Stressing a lot on this issue.

Thanks


----------



## twostep (Apr 3, 2008)

You say diploma - I am getting on thin ice but this does not sound like an academic degree. Please correct me. If so it is very unlikely that you will find gainful employment. a) no US degree b) schools are cutting back c) low pay d) criminal record in an area US employers are very sensitive about.
If memory does not fail me criminal record is a standard question on all visa applications.


----------



## Fatbrit (May 8, 2008)

Hanlb said:


> Hello my boyfriend and I are wanting to move to the US next year in Jan - my BF is wanting to finish the last semester of his masters in California and I am hoping to find work - I have a diploma in early childhood education and care, but happy to find office work too.
> 
> My big problem is that I have a criminal record for a drink driving offense back in 2006 ( young and stupid mistake). I would love any information on my chances of getting to the US and working and what path should I take to make sure I have an opportunity to do so.
> 
> ...


The drink driving offence is a red herring as you have yet to establish a basis for you to be allowed to work (or live) in the US.

To answer your question, however, a single, five-year-old DUI should have little or no impact on any visa application beyond the requirement to adequately document it.


----------



## Hanlb (May 1, 2011)

Thanks heaps, what kind of working Visas are there? 
A diploma isn't a degree, you're right but it is a qualification and may help with getting a nannying job - would that sort of employer be enough to grant me a sponsorship?

Thanks!


----------



## Fatbrit (May 8, 2008)

Hanlb said:


> Thanks heaps, what kind of working Visas are there?
> A diploma isn't a degree, you're right but it is a qualification and may help with getting a nannying job - would that sort of employer be enough to grant me a sponsorship?
> 
> Thanks!


Opportunities are very few and far between without a useful degree.

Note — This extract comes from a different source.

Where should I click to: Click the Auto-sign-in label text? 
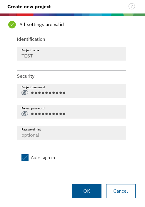(43, 158)
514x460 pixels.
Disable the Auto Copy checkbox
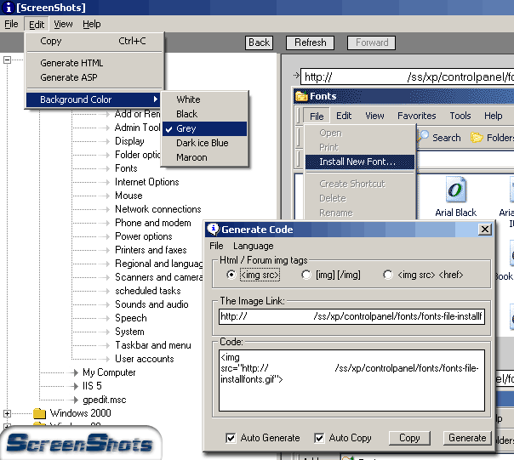click(x=319, y=438)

Au pair might provide you the opportunity for temporary work if you're young enough and otherwise qualified. The DUI is more likely to count against you by the employer, though.


----------



## Weebie (Sep 16, 2009)

Hanlb said:


> Hello my boyfriend and I are wanting to move to the US next year in Jan - my BF is wanting to finish the last semester of his masters in California and I am hoping to find work - I have a diploma in early childhood education and care, but happy to find office work too.
> 
> My big problem is that I have a criminal record for a drink driving offense back in 2006 ( young and stupid mistake). I would love any information on my chances of getting to the US and working and what path should I take to make sure I have an opportunity to do so.
> 
> ...


Unless your bf is a US Citizen and you guys are getting married then you have no chance on both counts.

Your tafe diploma isn't recgonised in the US and there is no need for your services will essentially no need to import your services.

Secondly the DD rules you out for a work permit in fact if it's 0.08 and over it pretty much rules you visiting the place for quite some years.

Unfornuatley to put it bluntly that's where you are at.

basically marriage is the only option.


----------